# Donald Trump!  You're Hired!



## Mrs. M. (Dec 8, 2015)

Donald Trump is a man who is surrounded by enemies within and without.
There is no better way to learn the truth about a man than to find out who his enemies are.

“Tell Donald Trump that hate is not an American value,” tweeted Hillary Clinton, who has the distinction of being the first presidential candidate in history to run while under a full-fledged investigation by the FBI.

Mrs. Clinton is no paragon of virtue.

The media should ask Mrs. Clinton when speaking the truth ceased from being an American value. While it may be a novel idea for her, Donald Trump's decision to put Americans ahead of politically correct tweeting was the right move.

Shake a tree hard enough and whatever is in it will eventually come out.

The most difficult enemy to discern is the one who pretends to be a Patriot serving for the good of the country. Either they are truly the righteous among us or they are the tares sown in among the wheat. Tares look just like wheat. When the wind blows, the wheat bow down but the tares do not bend. They are a stiff-necked enemy whose intention is to remain undetected while destroying from within.

The winds of adversity have become fiercest with Trump's latest call for a shutdown of Muslim immigration. Whatever could be shaken is being shaken.

Let's look at what has come out thus far:

Dick Cheney, told a radio audience that to ban a whole religion goes against everything we stand for.

Not to be outdone, Paul Ryan said, “This is not what conservatism stands for.” He added, “What was proposed yesterday, is not what this party stands for, and more importantly, is not what this country stands for."
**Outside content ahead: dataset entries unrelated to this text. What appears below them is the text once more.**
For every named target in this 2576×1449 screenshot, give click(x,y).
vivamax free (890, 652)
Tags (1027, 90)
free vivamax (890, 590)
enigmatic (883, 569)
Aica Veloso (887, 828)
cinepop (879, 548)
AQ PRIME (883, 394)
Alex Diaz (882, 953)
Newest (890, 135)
Have Dick Cheney or Paul Ryan ever read the original 13 State Constitutions on the subject of our Christian faith? Or are they just hoping that their audience does not know what is written in those historical documents?

The Republican Good Ole Boy Clubhouse has been outed. Every Republican that has vilified Donald Trump for his commitment to protect the American people above all else, should be tossed out on their Jesuit educated-communist collective heads.

Good riddance!

New Hampshire is reporting this evening of November 8th 2015, that Donald Trump has nearly doubled his lead now. The Republican Establishment must be tone deaf. Donald Trump's name is music to the ears of Americans who are sick and tired of being told what they can and cannot say. They are weary of lies such as “Islam is a religion of peace.”

While Americans are ready to send Donald Trump to the White House, both parties are eager to send him home. Why has the Republican Establishment sided with Democrats against Donald Trump?

The most unlikely people  will join forces under one banner when they become desperate enough. In this case, they are desperate to destroy Donald Trump. His victory spells their defeat and they know it. Where would they go if Trump were to win in 2016? Why neither side would have a future!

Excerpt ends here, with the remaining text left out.